# Sealant for spare wheel well



## Suberman (Aug 16, 2010)

Hi chaps,

I’ve a Mk3 Megane RS250 with a plastic spare wheel well boot floor. It has to come out for so I can access the lower rear panel for some repair work.

It’s bolted onto the chassis legs by bolts and sealant.

Is there a “right” type of sealant to use? 

I looked up the workshop manual and it only states to apply “sealant mastic” when refitting.

I’ve asked around and apparently windscreen sealant is used in some cases. Does that work? Or is there a more suitable product?  

Thanks in advance!

Cheers
Errol


----------



## Suberman (Aug 16, 2010)

Anyone? 

Im just kinda confused with the different types of sealants for different applications.


----------



## The happy goat (Jun 26, 2019)

Have a look at the Wurth website they sell these sort of sealants


----------



## LeeH (Jan 29, 2006)

https://www.halfords.com/motoring/p...preparation/tigerseal-black-310ml-140198.html

Tiger seal is a popular automotive sealant.


----------



## macc70 (Oct 20, 2007)

Look for the black roofing tubes at toolstation or BUTYL tape from a motor factor, ebay VW,TPS


----------



## Suberman (Aug 16, 2010)

Thanks for the reply chaps. 

I came across 3M Impact Resistant Structural Adhesive. But it appears to be ONLY used when a manufacturer recommends it? 

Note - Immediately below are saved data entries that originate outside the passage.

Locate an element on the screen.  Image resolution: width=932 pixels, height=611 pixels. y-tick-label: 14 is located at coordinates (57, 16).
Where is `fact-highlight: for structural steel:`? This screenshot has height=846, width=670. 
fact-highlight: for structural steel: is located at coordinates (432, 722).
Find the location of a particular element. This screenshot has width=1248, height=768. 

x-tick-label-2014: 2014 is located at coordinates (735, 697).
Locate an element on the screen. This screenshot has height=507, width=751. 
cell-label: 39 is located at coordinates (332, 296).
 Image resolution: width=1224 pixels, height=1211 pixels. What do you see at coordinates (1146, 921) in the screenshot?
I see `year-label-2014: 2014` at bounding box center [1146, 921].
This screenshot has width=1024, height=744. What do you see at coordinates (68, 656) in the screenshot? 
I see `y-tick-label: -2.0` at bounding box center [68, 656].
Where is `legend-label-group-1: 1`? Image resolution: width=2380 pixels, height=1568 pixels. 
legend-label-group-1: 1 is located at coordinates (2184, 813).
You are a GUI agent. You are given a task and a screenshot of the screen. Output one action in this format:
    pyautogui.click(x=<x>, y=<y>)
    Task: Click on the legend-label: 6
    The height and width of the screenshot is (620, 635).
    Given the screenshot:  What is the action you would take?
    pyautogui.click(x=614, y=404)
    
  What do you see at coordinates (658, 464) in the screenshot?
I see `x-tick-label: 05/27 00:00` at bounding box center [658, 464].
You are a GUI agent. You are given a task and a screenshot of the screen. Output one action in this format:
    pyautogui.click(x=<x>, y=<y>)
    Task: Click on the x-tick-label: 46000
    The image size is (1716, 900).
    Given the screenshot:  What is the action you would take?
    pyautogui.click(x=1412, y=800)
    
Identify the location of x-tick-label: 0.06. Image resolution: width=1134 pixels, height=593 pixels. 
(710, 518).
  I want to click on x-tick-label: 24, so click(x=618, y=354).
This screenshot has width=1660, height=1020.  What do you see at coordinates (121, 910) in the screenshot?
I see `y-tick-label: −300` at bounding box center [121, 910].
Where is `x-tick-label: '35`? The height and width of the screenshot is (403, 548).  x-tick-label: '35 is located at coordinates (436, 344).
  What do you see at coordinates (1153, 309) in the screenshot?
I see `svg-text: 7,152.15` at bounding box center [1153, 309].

I’m installing the boot floor (spare wheel well) to the rear main chassis legs. Was thinking if the 3M Impact Resistant Structrual Adhesive might be a better choice than a PU/MS type sealant?


----------



## Suberman (Aug 16, 2010)

LeeH said:


> https://www.halfords.com/motoring/p...preparation/tigerseal-black-310ml-140198.html
> 
> Tiger seal is a popular automotive sealant.


Thanks LeeH.


----------